Let’s let sort help us.
|> arrange(desc(MP)) nbaplayers
# A tibble: 735 × 27
Rk Player Pos Age Tm G MP PER `TS%` `3PAr` FTr `ORB%`
<dbl> <chr> <chr> <dbl> <chr> <dbl> <dbl> <dbl> <dbl> <dbl> <dbl> <dbl>
1 120 DeMar De… SF 34 CHI 79 2989 19.7 0.584 0.166 0.452 1.6
2 444 Domantas… C 27 SAC 82 2928 23.2 0.637 0.081 0.389 11
3 540 Coby Whi… PG 23 CHI 79 2881 14.5 0.57 0.46 0.215 1.7
4 61 Mikal Br… SF 27 BRK 82 2854 14.9 0.56 0.457 0.245 2.5
5 25 Paolo Ba… PF 21 ORL 80 2799 17.3 0.546 0.249 0.397 3.4
6 137 Kevin Du… PF 35 PHO 75 2791 21.2 0.626 0.283 0.295 1.7
7 363 Dejounte… SG 27 ATL 78 2783 17.7 0.555 0.379 0.179 2.3
8 140 Anthony … SG 22 MIN 79 2770 19.7 0.575 0.341 0.325 2.2
9 263 Nikola J… C 28 DEN 79 2737 31 0.65 0.164 0.31 9.3
10 76 Jalen Br… PG 27 NYK 77 2726 23.4 0.592 0.319 0.302 1.8
# … with 725 more rows, and 15 more variables: `DRB%` <dbl>, `TRB%` <dbl>,
# `AST%` <dbl>, `STL%` <dbl>, `BLK%` <dbl>, `TOV%` <dbl>, `USG%` <dbl>,
# OWS <dbl>, DWS <dbl>, WS <dbl>, `WS/48` <dbl>, OBPM <dbl>, DBPM <dbl>,
# BPM <dbl>, VORP <dbl>
The player with the most minutes on the floor is a small forward. So that means there’s DeMar DeRozan rolling up 2,989 minutes in a season, and then there’s Philly sensation Javonte Smart. Never heard of Javonte Smart? Might be because he logged a single minute in one game this season.
That’s a huge difference.
So when choosing a measure of the middle, you have to ask yourself – could I have extremes? Because a median won’t be sensitive to extremes. It will be the point at which half the numbers are above and half are below. The average or mean will be a measure of the middle, but if you have a bunch of pine riders and then one ironman superstar, the average will be wildly skewed.
4.3 Even more aggregates
There’s a ton of things we can do in summarize – we’ll work with more of them as the course progresses – but here’s a few other questions you can ask.

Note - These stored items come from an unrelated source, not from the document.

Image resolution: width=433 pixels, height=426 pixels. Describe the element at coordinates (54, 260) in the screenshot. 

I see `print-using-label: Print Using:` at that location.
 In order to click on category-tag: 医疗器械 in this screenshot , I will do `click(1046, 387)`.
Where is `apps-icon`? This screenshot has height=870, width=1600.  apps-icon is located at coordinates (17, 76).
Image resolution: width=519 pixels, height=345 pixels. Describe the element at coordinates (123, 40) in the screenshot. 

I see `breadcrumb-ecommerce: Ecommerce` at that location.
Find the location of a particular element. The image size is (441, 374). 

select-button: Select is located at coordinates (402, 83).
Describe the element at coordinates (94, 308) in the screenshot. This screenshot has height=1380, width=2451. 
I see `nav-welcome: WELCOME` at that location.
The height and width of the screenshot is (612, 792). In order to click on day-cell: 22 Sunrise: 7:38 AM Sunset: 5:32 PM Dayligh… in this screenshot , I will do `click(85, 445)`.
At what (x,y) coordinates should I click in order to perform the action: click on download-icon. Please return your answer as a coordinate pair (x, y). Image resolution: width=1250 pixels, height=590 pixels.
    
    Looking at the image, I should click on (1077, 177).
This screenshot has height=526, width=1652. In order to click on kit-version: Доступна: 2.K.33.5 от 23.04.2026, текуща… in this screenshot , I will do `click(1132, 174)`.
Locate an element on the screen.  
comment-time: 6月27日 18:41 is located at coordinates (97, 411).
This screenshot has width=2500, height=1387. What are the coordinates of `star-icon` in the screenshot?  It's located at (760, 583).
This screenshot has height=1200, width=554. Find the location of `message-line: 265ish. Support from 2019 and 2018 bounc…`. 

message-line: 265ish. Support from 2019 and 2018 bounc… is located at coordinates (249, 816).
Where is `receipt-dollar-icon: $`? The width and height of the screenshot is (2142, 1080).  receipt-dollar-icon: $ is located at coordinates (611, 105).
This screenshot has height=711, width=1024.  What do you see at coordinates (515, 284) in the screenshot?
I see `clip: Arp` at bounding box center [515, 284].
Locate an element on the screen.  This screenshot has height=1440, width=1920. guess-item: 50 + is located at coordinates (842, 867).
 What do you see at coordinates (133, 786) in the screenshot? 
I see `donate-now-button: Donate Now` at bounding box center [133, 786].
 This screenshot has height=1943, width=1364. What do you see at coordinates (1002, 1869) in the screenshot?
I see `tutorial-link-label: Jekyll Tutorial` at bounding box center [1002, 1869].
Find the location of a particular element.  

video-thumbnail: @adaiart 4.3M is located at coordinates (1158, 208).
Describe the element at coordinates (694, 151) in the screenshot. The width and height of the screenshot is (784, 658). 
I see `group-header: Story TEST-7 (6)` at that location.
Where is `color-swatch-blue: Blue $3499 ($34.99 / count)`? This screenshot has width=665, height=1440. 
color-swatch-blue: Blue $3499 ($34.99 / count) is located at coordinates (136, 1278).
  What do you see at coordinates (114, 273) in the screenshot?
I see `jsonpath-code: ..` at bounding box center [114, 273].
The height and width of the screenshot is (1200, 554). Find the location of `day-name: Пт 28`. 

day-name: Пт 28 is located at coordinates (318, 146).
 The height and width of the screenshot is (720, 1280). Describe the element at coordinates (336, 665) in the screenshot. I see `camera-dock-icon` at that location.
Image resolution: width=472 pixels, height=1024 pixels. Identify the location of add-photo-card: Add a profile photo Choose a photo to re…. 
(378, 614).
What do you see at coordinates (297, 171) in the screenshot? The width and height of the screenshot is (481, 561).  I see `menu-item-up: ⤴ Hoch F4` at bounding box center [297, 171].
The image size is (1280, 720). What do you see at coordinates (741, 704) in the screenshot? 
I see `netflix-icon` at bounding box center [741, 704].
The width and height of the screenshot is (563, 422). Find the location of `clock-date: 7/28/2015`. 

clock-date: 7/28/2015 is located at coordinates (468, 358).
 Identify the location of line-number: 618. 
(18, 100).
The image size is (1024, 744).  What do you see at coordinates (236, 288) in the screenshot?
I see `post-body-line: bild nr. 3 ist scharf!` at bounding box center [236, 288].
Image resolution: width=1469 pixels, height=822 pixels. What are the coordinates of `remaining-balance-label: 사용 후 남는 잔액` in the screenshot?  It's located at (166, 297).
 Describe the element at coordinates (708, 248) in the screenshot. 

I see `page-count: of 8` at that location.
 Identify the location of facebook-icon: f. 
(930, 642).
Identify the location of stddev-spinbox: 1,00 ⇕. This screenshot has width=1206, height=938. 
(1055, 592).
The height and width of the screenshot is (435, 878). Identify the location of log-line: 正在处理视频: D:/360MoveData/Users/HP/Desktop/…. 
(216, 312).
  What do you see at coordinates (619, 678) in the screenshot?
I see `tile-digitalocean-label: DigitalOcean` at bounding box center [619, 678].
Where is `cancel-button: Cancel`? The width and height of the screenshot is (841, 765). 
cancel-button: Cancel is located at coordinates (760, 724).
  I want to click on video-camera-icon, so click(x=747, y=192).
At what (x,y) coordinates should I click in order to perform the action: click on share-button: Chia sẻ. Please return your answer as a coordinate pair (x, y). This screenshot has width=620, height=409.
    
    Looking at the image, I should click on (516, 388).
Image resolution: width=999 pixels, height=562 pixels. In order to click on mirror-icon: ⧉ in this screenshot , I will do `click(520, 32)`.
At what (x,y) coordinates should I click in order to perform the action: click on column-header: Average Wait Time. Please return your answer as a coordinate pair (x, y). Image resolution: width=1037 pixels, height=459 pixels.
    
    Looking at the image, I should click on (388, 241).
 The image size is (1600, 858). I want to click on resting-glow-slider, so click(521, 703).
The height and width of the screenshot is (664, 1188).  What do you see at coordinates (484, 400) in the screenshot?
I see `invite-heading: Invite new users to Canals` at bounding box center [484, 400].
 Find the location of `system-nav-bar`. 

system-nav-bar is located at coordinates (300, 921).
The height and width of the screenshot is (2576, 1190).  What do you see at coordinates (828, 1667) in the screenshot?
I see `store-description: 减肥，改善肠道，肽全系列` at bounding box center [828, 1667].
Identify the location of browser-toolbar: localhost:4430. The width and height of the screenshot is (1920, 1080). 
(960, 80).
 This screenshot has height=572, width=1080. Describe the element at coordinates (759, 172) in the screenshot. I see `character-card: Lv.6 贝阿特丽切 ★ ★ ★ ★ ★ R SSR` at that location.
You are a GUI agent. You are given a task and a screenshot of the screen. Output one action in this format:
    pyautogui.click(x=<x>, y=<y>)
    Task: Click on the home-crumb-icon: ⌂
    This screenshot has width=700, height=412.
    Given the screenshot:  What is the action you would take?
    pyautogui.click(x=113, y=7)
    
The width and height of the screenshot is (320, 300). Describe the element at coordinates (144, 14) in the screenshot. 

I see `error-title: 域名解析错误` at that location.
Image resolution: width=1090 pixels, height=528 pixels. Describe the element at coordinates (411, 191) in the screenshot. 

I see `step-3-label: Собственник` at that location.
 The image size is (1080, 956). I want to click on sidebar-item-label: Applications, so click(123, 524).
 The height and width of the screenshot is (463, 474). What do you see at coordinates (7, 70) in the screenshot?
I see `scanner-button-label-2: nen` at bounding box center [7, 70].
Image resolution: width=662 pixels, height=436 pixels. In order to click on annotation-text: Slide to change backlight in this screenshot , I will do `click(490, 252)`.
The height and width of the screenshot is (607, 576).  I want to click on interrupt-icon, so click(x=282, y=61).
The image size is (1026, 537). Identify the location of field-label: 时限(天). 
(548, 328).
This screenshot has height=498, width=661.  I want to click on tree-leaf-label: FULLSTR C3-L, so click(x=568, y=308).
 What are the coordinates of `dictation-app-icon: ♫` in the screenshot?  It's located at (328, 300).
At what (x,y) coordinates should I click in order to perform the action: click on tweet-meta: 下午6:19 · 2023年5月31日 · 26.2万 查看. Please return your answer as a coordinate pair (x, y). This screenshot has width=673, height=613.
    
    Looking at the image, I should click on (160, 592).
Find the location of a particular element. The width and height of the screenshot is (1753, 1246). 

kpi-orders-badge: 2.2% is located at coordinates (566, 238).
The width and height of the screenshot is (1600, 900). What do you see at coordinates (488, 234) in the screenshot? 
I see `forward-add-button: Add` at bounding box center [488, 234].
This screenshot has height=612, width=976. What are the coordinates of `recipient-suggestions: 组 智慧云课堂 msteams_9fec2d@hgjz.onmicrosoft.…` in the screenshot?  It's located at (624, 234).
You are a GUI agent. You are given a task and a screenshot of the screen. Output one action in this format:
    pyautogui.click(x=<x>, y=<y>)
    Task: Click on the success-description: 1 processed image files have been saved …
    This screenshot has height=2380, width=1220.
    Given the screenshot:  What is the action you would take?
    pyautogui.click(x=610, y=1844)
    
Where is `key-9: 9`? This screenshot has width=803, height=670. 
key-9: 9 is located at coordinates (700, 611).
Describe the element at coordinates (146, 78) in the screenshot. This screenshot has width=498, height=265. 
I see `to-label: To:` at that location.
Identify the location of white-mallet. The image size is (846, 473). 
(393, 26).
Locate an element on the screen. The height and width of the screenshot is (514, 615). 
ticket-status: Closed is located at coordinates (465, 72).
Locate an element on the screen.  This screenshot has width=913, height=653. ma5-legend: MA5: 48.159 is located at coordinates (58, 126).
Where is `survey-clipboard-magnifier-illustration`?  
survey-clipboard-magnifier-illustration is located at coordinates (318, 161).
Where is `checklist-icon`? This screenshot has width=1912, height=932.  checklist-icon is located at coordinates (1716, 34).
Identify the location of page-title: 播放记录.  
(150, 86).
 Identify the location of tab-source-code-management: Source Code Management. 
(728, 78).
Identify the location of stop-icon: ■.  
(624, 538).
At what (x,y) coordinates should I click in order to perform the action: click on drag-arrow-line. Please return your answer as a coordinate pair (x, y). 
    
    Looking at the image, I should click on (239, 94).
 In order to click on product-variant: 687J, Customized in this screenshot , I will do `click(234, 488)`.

Which position in the NBA plays the most minutes? And what is the highest and lowest minute total for that position? And how wide is the spread between minutes? We can find that with sum
to add up the minutes to get the total minutes, min
to find the minimum minutes, max
to find the maximum minutes and sd
to find the standard deviation in the numbers.
|>
nbaplayers group_by(Pos) |>
summarise(
total = sum(MP),
avgminutes = mean(MP),
minminutes = min(MP),
maxminutes = max(MP),
stdev = sd(MP)) |> arrange(desc(total))
# A tibble: 12 × 6
Pos total avgminutes minminutes maxminutes stdev
<chr> <dbl> <dbl> <dbl> <dbl> <dbl>
1 SF 141284 912. 1 2989 832.
2 SG 136539 887. 3 2783 807.
3 PG 132967 905. 1 2881 820.
4 PF 129198 879. 4 2799 815.
5 C 110659 930. 1 2928 781.
6 PG-SG 6324 1581 433 2040 769.
7 C-PF 3344 1115. 555 1815 642.
8 SF-SG 2160 2160 2160 2160 NA
9 SF-PF 1966 983 488 1478 700.
10 PF-C 1624 1624 1624 1624 NA
11 PF-SF 630 630 630 630 NA
12 SG-PG 507 507 507 507 NA
So again, no surprise, small forwards spend the most minutes on the floor in the NBA. They average 911 minutes, but we noted why that’s trouble. The minimum is a one-minute wonder, max is some team failing at load management, and the standard deviation is a measure of how spread out the data is. In this case, not the highest spread among positions, but pretty high. So you know you’ve got some huge minutes players and a bunch of bench players.